Radiation-induced microRNA-622 causes radioresistance in colorectal cancer cells by down-regulating Rb

// Wenhui Ma 1, * , Jiang Yu 1, 2, * , Xiaolong Qi 3, 5, * , Li Liang 2 , Yan Zhang 1 , Yi Ding 4 , Xiaoshan Lin 4 , Guoxin Li 1 , Yanqing Ding 2 1 Department of General Surgery, Nanfang Hospital, Southern Medical University, Guangzhou, China 2 Department of Pathology, Nanfang Hospital, Southern Medical University, Guangzhou, China 3 Department of Radiation Oncology, Massachusetts General Hospital and Harvard Medical School, Boston, MA, USA 4 Department of Radiation Oncology, Nanfang Hospital, Southern Medical University, Guangzhou, China 5 Department of Gastroenterology, Tongji Hospital, Tongji University School of Medicine, Shanghai, China * These authors have contributed equally to this work Correspondence to: Yanqing Ding, e-mail: dyqgz@126.com Guoxin Li, e-mail: gzliguoxin@163.com Keywords: radiosensitivity, microRNA-622, apoptosis, RB1, Rb Received: January 16, 2015      Accepted: April 06, 2015      Published: April 18, 2015 ABSTRACT The standard treatment for patients with locally advanced rectal cancer is preoperative 5-fluorouracil-based chemoradiotherapy followed by total mesorectal excision.
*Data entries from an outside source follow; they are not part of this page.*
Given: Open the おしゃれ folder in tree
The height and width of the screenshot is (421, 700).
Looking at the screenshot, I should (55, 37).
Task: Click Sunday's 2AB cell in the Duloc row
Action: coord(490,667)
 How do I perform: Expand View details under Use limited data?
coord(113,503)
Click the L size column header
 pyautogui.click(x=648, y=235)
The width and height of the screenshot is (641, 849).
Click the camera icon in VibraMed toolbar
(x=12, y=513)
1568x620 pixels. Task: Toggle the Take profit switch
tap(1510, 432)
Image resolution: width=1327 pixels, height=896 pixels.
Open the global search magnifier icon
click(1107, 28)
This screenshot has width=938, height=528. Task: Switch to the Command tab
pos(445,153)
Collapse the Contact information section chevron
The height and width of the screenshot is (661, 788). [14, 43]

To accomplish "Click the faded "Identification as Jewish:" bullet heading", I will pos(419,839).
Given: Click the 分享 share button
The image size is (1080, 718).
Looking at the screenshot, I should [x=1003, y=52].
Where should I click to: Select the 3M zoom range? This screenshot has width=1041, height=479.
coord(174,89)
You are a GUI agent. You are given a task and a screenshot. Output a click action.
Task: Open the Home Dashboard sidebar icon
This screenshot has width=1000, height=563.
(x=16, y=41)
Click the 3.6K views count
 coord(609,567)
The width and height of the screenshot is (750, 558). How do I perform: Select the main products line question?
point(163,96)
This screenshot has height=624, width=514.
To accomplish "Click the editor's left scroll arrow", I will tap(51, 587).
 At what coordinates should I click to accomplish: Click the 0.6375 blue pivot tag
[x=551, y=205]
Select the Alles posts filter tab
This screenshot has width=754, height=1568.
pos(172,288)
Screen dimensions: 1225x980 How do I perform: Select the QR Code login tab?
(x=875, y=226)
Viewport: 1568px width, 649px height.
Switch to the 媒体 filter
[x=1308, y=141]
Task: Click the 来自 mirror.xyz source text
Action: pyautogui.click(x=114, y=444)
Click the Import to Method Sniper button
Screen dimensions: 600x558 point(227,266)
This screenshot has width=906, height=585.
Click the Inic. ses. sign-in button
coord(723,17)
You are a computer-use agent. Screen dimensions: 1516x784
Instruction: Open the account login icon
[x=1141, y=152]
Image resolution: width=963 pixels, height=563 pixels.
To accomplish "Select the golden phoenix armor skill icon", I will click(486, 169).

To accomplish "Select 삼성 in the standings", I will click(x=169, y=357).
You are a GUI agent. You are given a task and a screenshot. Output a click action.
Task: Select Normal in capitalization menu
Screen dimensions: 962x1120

However, tumor response to standard dose radiation varies. In this study, we found that miR-622 was increased significantly in ionizing radiation-treated colorectal cancer (CRC) cells compared to the cells cultured with irradiated medium, and persisted stably in surviving cells treated with continuous low-dose radiation. Overexpression of miR-622 induced the radioresistance in vitro . In addition, miR-622 inhibited Rb expression by directly targeting RB1-3′UTR. Overexpression of Rb reversed miR-622-induced radioresistance in vitro . In response to ionizing radiation, the Rb-E2F1-P/CAF complex activated proapoptotic genes. Importantly, miR-622 was highly expressed in tumors of rectal cancer patients with non-regression after standard dose radiotherapy. In conclusion, miR-622 overexpressing cells are induced or selected by radiotherapy, causing in turn radioresistance and poor response to further therapy. MiR-622 is a potential biomarker of responders for radiotherapy and a potential therapeutic target.